#include <vector>
#include <algorithm>
#include <math.h>
#include <stdio.h>
using namespace std;
int main()
{
vector<int>V;
V.push_back(3);
V.push_back(3);
V.push_back(5);
V.push_back(6);
sort(V.begin(),V.end());
int b=1;
while(next_permutation(V.begin(),V.end()))++b;
printf("%d\n",b);
}

B is 1 at first because next_permutation doesn't count sorted order. Hope this help. ;-)

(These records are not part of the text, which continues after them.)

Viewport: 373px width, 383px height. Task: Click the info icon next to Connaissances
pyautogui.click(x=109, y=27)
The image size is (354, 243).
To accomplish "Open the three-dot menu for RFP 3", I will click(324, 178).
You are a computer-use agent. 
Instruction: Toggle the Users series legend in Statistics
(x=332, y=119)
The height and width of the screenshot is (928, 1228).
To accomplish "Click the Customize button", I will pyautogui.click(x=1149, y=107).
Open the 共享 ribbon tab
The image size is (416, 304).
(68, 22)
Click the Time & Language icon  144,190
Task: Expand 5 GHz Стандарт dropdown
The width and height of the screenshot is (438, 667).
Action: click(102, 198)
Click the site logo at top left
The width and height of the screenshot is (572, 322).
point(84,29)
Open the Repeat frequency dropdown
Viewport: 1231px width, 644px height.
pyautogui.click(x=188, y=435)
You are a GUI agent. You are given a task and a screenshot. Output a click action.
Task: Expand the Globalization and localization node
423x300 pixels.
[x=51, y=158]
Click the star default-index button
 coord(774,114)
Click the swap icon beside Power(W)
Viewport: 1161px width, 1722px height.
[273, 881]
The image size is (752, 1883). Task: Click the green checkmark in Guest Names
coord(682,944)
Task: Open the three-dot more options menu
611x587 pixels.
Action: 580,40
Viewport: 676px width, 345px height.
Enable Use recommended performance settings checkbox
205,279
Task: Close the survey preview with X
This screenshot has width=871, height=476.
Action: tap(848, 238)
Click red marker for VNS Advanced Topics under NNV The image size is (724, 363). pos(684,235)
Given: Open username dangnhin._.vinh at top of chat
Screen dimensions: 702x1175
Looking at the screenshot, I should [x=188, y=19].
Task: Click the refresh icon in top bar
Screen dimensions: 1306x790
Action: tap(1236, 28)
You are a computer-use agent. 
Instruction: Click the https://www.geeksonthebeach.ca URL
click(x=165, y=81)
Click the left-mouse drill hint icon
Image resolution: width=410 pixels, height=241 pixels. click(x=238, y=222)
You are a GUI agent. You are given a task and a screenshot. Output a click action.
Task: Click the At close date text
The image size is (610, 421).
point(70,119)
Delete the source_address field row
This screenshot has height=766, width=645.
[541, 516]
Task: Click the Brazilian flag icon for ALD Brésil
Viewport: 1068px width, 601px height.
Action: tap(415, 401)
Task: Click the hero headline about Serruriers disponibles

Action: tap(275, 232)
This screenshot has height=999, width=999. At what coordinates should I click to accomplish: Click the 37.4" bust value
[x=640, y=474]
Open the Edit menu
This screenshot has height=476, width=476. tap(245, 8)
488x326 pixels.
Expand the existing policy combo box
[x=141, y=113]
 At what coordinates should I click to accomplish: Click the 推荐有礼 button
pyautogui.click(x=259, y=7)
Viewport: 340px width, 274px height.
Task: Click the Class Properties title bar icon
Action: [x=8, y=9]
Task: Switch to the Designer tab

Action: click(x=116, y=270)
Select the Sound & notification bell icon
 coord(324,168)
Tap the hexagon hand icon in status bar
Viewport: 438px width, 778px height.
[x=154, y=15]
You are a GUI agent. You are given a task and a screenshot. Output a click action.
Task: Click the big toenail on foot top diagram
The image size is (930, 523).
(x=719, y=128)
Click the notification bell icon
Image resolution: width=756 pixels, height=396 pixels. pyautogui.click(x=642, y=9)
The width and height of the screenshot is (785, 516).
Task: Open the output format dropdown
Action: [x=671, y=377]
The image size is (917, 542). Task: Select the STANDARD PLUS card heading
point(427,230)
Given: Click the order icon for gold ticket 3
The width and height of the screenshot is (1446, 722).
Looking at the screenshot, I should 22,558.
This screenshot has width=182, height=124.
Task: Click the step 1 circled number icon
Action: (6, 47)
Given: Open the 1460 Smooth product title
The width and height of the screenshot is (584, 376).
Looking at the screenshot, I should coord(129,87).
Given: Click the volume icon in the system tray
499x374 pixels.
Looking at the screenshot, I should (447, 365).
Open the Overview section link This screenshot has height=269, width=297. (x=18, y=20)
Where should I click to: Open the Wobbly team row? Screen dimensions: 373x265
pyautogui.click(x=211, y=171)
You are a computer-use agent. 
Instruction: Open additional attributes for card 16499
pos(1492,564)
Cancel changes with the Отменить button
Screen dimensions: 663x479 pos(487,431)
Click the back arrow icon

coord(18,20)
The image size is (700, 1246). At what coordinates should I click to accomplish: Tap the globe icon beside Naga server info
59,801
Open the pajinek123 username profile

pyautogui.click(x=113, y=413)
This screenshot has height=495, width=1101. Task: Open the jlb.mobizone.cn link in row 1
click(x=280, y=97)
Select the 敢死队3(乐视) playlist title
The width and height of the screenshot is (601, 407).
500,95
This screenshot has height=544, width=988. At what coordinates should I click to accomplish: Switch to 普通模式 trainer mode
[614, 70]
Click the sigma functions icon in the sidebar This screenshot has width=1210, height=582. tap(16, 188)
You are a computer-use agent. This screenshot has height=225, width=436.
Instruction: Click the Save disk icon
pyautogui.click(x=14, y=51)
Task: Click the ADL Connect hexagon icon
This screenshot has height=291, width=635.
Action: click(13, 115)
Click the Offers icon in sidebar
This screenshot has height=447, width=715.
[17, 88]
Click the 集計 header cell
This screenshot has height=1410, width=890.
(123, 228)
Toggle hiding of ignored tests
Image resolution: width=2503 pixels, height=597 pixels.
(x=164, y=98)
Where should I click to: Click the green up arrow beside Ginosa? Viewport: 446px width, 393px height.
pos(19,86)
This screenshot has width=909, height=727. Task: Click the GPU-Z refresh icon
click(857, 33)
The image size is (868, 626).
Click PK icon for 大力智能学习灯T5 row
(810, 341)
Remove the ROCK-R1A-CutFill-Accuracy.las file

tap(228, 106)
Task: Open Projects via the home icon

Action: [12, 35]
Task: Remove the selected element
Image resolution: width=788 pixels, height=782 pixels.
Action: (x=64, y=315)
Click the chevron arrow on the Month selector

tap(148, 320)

314C - Sereja and Subsequences from Codeforces Round 187 (Div. 1) needs you to do almost the same, except for subsequences must be non-decreasing and you are to output sum of product of all such subsequences. Try reading the editorial (though it did not help me) or accepted codes.
Hope it helps.

oh yeah! I found it. @NiVeR: N<=10^5, and element is not important.

here is brute code:

#include <iostream>
#include <algorithm>
#include <cmath>
#include <cstdio>
#include <cstring>
#include <vector>
#include <set>

#define rep(i,n) for(int i=0,_n=(n);i<_n;++i)
using namespace std;

typedef vector<int> VI;
set<VI> f;
VI a;
int n,s[100],dp[100];

int main(){
    cin>>n;
    rep(i,n) cin>>s[i];
    rep(i,1<<n){
        a.clear();
        rep(j,n) if (i&(1<<j)) a.push_back(s[j]);
        f.insert(a);
    }
    cout<<f.size()<<'\n';
    return 0;
}

But i has a O(N) solution: We have a1a2...,an the sub sequence that have a[i] is f[i] if a[i] appear before f[i]=sum(f[j],j=1..i-1) if a[i] is first appear f[i]=sum(f[j],j=1..i-1)+1 The result is sum(f[j],j=1..n)+1. P/s: sorry, it's wrong.